I progetti scientifici – Il contatto diretto e continuo con i pazienti, racconta Valle, è emotivamente coinvolgente: “Anche perché le protesi sperimentali richiedono 10-15 anni per diventare disponibili, quindi vediamo pazienti che testano un device che migliora decisamente la qualità della loro vita, però difficilmente potranno accedere a quella tecnologia in tempi brevi”. Lo scienziato genovese si industria per accelerare il processo e sviluppa “MyLeg”, “un sistema meno invasivo e più rapido da impiantare”, spiega. La start-up legata al progetto ottiene quasi un milione di euro di finanziamenti, ma nel 2022 Valle sceglie di lasciare il timone a una collega per dedicarsi alla carriera accademica. Per due anni studia a Chicago altri progetti sperimentali di bionica e interfacce neurali: ”Parliamo di cose fenomenali. Immaginate un paziente tetraplegico, che non può muoversi, al quale si impiantano degli elettrodi che gli permettono di tornare a esprimersi, comunicare e controllare le cose, sostanzialmente estraendo direttamente dal cervello questi stimoli”. Lo scorso aprile ha l’opportunità di tornare in Europa come professore, con un suo laboratorio di bionica alla Chalmers University of Technology di Göteborg, dove ora segue progetti su pazienti amputati e con lesioni spinali.

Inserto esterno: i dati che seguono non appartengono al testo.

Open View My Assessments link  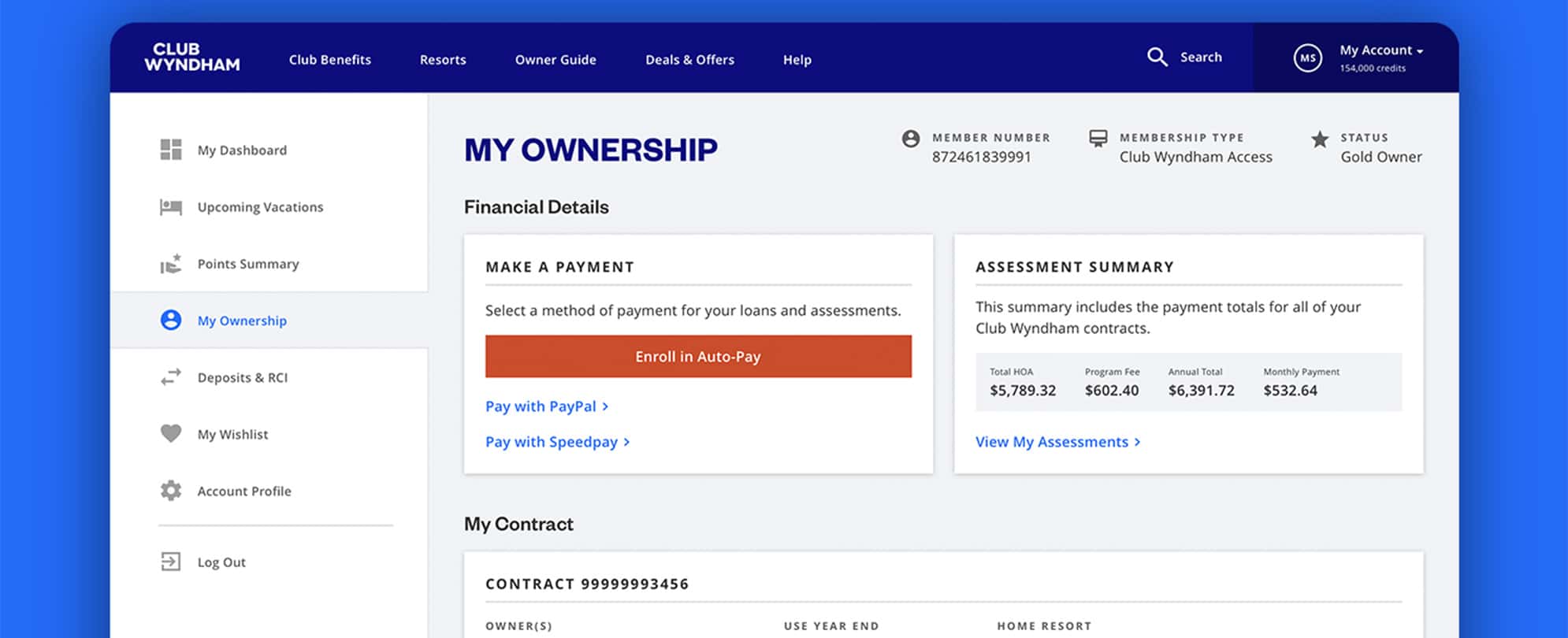tap(1057, 442)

“In Italia salari inadeguati” – Da sempre, quasi per definizione, l’ambito della ricerca scientifica conduce a diverse esperienze all’estero. Tuttavia Valle sottolinea le difficoltà di tornare in Italia una volta affermati a livello internazionale: “In tutti i laboratori che ho girato, tra i senior scientists ho sempre trovato qualche italiano, e tutti tornerebbero volentieri”, spiega. Gli elementi che rendono difficile farlo, però, sono le prospettive di carriera e il sostegno alla ricerca: “Cosa dovrei consigliare a un ragazzo che volesse fare ricerca in Italia, se l’aspettativa di un dottorando è di prendere 1.300 euro senza contributi previdenziali, quando va bene? A pari livello, dove in Italia riconoscono tra i 1.200 e i 1.400 euro, all’estero arrivano ai tremila. La Svizzera è un caso a parte, ma anche la Spagna offre salari più alti. Come può un dottorando vivere a Milano con 1.300 euro? È improponibile”. Non è solo un problema di giovani costretti a emigrare, ma anche di fondi che ci si lascia scappare: “I brevetti sviluppati dai laboratori dove ho lavorato hanno portato benefici alla Svizzera e agli Stati Uniti, ma degli scienziati che ci lavorano pochissimi sono svizzeri o americani. L’Italia spende per la nostra formazione e i benefici vanno altrove, a chi sa attrarre”.

“Per tornare servono stimoli e garanzie” – Eppure, Valle non rinuncia al sogno di ritornare: “A livello di valori sociali, clima e cultura, l’Italia ha molti vantaggi. In America il sistema è davvero privo di protezioni sociali, per non dire dell’ossessione “lavorolavorolavoro“. Qui nel Nord Europa, o in Svizzera dov’ero prima, a livello di tutele e servizi non ci si può lamentare, ma resti comunque uno straniero, senza contare le esigenze familiari”. Per chi decide di tornare in Italia ci sono le agevolazioni fiscali, “ed è un’ottima iniziativa. Ma l’ostacolo maggiore è dato dal fatto che le posizioni libere per scienziati e ricercatori con dieci anni di esperienza propongono 2.500 euro al mese, su città come Milano o Roma, senza garanzie di rinnovo”. Dal punto di vista economico, è chiaro che “uno scienziato che prende seimila euro in Germania, e magari si è costruito una famiglia, fatichi a tornare in Italia per prenderne meno della metà. Ma non è solo una questione economica, per tornare servono anche stimoli e garanzie di poter continuare a lavorare con risorse tecnologiche e umane adeguate. Finché le condizioni rimarranno queste, sarà davvero difficile essere ottimisti riguardo al futuro della ricerca in Italia”.